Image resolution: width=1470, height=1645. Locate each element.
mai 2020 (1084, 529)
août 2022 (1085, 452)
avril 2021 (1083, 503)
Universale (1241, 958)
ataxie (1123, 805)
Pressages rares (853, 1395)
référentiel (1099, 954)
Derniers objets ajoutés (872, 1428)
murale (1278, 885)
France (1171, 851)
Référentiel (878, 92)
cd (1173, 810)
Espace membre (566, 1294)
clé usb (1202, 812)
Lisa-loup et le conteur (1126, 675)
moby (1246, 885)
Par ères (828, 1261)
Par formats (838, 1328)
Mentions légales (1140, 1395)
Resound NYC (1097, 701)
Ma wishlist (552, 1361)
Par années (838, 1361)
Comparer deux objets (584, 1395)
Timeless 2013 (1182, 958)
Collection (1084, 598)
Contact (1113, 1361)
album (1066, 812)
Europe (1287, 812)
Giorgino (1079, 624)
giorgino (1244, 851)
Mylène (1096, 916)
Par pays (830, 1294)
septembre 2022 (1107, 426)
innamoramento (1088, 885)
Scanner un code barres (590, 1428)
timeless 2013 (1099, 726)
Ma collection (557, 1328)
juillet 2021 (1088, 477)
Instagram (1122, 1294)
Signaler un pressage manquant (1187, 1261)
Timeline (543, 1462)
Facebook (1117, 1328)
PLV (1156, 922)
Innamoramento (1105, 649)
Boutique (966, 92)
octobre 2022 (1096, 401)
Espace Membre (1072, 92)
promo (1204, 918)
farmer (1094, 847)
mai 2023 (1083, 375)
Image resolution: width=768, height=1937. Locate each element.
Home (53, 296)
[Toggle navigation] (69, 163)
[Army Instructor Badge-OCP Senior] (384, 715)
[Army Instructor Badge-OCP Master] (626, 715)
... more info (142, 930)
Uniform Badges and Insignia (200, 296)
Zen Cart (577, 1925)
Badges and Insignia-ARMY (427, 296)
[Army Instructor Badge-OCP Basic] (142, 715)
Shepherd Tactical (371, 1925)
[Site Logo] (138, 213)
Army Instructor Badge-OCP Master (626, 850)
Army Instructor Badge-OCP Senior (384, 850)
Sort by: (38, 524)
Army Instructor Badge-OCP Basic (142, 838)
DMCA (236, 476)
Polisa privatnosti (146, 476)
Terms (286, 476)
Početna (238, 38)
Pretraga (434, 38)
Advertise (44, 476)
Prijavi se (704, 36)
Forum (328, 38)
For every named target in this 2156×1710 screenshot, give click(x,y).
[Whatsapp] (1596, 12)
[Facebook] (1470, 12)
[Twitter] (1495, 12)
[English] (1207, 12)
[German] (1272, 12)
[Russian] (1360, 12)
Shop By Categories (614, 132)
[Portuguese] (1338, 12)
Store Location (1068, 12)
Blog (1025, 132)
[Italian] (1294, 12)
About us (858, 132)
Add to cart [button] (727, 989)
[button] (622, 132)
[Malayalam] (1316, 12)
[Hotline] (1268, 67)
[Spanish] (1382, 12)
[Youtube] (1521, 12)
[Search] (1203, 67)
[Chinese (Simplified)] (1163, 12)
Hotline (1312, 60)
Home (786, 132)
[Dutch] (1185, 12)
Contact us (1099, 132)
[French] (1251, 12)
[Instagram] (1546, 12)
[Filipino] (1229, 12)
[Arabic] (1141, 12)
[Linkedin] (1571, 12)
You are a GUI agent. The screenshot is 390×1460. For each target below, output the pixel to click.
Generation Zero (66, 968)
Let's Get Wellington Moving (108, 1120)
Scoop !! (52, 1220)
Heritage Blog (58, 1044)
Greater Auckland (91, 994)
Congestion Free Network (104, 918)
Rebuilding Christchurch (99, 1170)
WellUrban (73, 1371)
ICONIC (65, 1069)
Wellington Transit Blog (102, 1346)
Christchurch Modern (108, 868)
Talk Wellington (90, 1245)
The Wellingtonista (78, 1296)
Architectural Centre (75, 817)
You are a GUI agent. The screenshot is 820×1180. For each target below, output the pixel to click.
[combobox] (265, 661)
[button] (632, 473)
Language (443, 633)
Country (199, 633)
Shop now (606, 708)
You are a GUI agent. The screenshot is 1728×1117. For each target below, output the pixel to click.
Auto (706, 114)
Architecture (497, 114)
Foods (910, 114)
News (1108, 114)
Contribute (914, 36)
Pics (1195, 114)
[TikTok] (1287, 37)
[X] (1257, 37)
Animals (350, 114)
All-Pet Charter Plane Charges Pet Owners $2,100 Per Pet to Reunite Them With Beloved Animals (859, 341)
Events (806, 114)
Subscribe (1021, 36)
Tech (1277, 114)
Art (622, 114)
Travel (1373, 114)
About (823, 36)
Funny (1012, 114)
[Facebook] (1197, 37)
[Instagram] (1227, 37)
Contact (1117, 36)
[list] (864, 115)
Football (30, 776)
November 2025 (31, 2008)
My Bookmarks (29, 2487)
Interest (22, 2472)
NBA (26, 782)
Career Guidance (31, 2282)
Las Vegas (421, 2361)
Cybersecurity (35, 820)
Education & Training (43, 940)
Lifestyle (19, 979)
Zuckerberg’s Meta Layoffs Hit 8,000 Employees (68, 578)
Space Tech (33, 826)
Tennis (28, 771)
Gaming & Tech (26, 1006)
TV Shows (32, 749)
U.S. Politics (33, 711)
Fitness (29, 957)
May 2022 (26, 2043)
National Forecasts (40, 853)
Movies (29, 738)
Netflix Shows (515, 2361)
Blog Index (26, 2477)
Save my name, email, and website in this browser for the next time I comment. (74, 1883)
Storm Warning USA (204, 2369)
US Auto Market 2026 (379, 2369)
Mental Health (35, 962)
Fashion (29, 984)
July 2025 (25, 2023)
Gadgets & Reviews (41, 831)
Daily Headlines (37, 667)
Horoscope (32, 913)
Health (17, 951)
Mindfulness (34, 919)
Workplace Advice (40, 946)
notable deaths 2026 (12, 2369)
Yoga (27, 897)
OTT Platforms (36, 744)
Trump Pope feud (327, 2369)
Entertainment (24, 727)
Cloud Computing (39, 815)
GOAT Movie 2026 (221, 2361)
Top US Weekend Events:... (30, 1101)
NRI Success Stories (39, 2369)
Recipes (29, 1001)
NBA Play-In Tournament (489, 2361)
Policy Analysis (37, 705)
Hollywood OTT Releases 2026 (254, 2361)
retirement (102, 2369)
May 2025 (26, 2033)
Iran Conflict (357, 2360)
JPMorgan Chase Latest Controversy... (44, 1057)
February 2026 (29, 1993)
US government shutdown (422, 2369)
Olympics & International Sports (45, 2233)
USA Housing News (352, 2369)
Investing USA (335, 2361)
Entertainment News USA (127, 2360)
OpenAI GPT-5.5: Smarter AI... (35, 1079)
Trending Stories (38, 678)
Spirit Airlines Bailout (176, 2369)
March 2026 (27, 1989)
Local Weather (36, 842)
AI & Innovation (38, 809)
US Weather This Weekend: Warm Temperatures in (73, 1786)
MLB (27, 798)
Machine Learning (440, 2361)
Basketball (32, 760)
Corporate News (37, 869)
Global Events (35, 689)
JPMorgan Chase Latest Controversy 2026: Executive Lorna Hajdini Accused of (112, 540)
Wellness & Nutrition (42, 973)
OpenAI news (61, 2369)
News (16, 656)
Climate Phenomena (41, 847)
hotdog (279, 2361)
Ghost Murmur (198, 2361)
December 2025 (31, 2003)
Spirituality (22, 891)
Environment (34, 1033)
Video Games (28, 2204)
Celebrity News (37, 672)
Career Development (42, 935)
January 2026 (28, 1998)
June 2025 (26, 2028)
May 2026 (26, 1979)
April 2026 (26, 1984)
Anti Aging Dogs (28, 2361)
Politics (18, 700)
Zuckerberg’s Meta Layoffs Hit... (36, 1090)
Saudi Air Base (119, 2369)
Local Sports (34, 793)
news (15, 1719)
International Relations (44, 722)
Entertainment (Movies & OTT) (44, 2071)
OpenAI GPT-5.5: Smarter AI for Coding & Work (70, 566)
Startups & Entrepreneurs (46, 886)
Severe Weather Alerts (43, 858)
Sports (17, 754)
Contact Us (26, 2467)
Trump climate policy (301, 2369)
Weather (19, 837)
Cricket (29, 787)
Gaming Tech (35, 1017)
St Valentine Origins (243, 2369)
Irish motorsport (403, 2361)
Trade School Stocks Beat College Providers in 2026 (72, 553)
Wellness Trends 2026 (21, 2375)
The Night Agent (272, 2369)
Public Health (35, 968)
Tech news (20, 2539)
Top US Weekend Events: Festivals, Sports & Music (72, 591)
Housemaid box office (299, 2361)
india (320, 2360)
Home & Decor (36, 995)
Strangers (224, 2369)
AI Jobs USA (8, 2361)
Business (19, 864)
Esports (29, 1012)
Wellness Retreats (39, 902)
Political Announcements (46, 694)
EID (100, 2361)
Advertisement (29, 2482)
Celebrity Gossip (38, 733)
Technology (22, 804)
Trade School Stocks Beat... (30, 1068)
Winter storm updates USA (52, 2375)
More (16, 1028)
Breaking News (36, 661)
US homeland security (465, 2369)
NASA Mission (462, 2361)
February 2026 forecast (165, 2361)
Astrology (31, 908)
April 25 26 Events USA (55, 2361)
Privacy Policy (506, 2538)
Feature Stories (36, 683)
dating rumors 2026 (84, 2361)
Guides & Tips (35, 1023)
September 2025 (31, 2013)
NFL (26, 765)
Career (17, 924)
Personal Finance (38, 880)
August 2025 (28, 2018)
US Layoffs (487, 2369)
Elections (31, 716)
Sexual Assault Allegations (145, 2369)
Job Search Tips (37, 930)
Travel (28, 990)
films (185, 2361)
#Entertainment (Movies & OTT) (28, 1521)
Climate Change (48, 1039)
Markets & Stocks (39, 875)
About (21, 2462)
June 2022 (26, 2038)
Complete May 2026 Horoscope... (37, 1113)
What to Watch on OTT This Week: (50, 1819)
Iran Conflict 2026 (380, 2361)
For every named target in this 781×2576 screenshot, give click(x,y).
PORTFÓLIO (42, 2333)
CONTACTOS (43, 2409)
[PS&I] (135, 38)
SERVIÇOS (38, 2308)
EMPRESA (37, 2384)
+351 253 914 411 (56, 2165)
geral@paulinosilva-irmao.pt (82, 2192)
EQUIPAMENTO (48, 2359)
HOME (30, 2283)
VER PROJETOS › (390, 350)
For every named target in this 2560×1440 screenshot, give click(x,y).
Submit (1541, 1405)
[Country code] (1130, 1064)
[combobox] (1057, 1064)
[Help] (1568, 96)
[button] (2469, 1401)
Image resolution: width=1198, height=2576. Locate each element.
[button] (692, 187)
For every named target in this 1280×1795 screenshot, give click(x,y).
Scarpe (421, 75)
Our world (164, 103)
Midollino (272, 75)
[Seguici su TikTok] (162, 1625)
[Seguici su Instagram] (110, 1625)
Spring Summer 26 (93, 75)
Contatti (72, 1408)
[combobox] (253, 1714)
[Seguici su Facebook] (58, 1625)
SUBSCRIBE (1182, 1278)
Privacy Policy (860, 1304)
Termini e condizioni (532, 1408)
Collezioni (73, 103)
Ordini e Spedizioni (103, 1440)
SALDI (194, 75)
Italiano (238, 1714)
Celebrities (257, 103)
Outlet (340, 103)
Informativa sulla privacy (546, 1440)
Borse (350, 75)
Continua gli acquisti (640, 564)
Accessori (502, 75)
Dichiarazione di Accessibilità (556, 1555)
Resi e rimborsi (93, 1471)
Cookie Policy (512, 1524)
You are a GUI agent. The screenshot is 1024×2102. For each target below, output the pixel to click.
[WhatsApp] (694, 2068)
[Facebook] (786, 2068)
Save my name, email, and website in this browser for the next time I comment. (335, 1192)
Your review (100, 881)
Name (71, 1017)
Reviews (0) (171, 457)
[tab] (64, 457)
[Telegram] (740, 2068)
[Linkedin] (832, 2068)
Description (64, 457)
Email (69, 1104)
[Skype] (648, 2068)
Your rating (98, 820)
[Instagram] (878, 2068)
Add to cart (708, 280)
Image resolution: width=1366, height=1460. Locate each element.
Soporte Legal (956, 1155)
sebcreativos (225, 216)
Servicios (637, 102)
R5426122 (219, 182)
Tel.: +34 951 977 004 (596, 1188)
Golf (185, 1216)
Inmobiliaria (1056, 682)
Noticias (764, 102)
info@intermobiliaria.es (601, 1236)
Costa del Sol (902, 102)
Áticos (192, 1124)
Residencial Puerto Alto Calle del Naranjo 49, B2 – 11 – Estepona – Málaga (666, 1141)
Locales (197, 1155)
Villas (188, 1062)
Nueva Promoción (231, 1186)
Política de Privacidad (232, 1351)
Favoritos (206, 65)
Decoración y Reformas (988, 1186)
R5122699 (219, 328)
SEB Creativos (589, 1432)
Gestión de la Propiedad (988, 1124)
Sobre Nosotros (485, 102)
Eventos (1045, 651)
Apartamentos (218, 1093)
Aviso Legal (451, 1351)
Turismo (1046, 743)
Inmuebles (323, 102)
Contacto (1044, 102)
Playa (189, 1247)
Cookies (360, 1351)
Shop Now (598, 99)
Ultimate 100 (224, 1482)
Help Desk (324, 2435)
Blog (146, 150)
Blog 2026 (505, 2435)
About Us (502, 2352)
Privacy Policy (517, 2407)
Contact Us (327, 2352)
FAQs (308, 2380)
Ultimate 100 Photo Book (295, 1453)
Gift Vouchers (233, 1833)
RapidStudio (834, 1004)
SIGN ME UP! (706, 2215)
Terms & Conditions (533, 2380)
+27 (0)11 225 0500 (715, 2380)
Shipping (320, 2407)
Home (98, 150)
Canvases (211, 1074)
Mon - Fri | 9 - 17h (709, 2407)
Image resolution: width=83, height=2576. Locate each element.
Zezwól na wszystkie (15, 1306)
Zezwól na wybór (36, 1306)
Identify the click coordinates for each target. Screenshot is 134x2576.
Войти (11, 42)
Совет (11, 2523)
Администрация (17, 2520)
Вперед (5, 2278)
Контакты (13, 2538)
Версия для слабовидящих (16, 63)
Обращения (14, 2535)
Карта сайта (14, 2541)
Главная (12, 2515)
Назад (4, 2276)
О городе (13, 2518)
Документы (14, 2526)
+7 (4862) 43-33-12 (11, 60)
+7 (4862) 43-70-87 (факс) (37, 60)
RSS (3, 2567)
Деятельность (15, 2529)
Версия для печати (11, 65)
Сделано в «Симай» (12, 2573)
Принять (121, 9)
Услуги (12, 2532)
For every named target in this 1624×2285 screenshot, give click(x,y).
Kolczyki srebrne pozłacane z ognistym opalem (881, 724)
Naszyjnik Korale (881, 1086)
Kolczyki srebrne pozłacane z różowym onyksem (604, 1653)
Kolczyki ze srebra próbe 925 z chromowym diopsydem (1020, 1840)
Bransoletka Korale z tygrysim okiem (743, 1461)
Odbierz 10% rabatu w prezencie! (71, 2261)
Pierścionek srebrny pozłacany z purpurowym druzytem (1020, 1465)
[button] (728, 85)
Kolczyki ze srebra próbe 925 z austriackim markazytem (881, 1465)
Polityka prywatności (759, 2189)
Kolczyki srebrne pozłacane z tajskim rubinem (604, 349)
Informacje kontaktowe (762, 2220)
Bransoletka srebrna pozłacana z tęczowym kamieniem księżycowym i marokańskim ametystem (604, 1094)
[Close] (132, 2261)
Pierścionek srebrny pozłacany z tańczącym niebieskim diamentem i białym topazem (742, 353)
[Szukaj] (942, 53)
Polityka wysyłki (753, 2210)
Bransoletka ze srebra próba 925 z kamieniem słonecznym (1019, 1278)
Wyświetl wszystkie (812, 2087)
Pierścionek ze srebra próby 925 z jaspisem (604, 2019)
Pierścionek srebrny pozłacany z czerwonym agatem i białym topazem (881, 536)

Assigned task:
Return word for word the lines above from the line with "About us (858, 132)" to the line with "Contact us (1099, 132)", including both and leaving out all others.

Exercise answer:
About us (858, 132)
Add to cart [button] (727, 989)
[button] (622, 132)
[Malayalam] (1316, 12)
[Hotline] (1268, 67)
[Spanish] (1382, 12)
[Youtube] (1521, 12)
[Search] (1203, 67)
[Chinese (Simplified)] (1163, 12)
Hotline (1312, 60)
Home (786, 132)
[Dutch] (1185, 12)
Contact us (1099, 132)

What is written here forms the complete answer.